* [PROBLEM]
Below are the records; copy exactly the stretch from the line containing "[Random Article Button] (345, 149)" through the line containing "Ptevoucher.in (216, 1800)", both ends included, and nothing else.
BEGIN SOURCE MATERIAL
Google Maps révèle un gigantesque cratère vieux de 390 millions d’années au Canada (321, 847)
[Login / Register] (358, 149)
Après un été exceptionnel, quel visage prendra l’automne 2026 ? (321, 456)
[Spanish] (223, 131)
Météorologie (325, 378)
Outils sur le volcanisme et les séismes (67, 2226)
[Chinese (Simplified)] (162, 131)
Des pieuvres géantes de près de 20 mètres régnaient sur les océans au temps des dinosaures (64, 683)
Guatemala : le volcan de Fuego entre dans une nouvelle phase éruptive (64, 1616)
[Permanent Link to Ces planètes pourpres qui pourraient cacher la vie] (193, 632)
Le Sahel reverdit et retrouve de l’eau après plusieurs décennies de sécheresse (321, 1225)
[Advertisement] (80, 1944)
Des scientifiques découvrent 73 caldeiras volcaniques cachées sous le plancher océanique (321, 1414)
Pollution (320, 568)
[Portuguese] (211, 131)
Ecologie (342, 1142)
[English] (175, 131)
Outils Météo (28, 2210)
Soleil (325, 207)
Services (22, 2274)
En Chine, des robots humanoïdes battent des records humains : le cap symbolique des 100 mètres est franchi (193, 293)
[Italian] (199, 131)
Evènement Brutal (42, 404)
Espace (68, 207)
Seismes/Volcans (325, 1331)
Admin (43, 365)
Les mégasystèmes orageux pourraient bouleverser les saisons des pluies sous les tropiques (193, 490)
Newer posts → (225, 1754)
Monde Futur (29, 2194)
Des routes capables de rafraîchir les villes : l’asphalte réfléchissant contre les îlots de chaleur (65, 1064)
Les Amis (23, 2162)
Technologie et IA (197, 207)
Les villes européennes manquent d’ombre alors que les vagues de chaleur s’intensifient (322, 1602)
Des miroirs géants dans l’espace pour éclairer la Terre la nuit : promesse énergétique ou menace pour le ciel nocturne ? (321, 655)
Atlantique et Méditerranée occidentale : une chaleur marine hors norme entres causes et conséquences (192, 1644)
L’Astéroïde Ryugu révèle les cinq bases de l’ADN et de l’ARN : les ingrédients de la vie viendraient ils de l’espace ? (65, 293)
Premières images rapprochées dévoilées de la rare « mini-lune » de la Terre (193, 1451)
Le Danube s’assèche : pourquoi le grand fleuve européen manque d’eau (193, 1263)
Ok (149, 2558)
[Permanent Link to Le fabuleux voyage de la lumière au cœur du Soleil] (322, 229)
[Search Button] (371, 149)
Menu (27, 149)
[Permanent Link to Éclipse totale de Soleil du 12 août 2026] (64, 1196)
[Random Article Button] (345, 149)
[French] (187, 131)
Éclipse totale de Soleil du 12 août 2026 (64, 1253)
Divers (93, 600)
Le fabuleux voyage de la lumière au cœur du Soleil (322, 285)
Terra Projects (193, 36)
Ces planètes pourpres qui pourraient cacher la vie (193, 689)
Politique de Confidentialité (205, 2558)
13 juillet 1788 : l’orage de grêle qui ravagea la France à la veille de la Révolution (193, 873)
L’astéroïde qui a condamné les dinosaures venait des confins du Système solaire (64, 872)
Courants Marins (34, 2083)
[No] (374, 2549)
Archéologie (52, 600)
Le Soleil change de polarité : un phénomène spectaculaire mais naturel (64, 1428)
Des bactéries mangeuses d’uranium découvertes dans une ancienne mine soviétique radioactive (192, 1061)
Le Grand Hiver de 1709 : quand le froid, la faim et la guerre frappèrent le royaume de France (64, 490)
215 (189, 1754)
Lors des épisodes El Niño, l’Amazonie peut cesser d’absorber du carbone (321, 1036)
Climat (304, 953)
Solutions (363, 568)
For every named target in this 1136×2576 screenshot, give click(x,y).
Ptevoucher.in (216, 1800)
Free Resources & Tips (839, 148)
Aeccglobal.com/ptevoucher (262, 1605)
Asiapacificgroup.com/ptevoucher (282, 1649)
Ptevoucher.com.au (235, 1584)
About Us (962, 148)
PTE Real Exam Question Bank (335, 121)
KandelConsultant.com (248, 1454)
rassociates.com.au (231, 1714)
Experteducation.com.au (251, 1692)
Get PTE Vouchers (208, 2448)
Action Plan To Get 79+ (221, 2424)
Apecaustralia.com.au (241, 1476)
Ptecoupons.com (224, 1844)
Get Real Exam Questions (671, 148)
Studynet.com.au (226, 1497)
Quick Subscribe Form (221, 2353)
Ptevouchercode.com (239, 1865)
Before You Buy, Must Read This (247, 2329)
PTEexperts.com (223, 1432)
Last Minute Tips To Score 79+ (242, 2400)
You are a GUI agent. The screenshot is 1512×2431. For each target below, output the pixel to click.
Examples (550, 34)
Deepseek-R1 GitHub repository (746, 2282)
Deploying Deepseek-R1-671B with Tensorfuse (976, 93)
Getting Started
END SOURCE MATERIAL
* [WRITTEN ANSWER]
[Random Article Button] (345, 149)
[French] (187, 131)
Éclipse totale de Soleil du 12 août 2026 (64, 1253)
Divers (93, 600)
Le fabuleux voyage de la lumière au cœur du Soleil (322, 285)
Terra Projects (193, 36)
Ces planètes pourpres qui pourraient cacher la vie (193, 689)
Politique de Confidentialité (205, 2558)
13 juillet 1788 : l’orage de grêle qui ravagea la France à la veille de la Révolution (193, 873)
L’astéroïde qui a condamné les dinosaures venait des confins du Système solaire (64, 872)
Courants Marins (34, 2083)
[No] (374, 2549)
Archéologie (52, 600)
Le Soleil change de polarité : un phénomène spectaculaire mais naturel (64, 1428)
Des bactéries mangeuses d’uranium découvertes dans une ancienne mine soviétique radioactive (192, 1061)
Le Grand Hiver de 1709 : quand le froid, la faim et la guerre frappèrent le royaume de France (64, 490)
215 (189, 1754)
Lors des épisodes El Niño, l’Amazonie peut cesser d’absorber du carbone (321, 1036)
Climat (304, 953)
Solutions (363, 568)
For every named target in this 1136×2576 screenshot, give click(x,y).
Ptevoucher.in (216, 1800)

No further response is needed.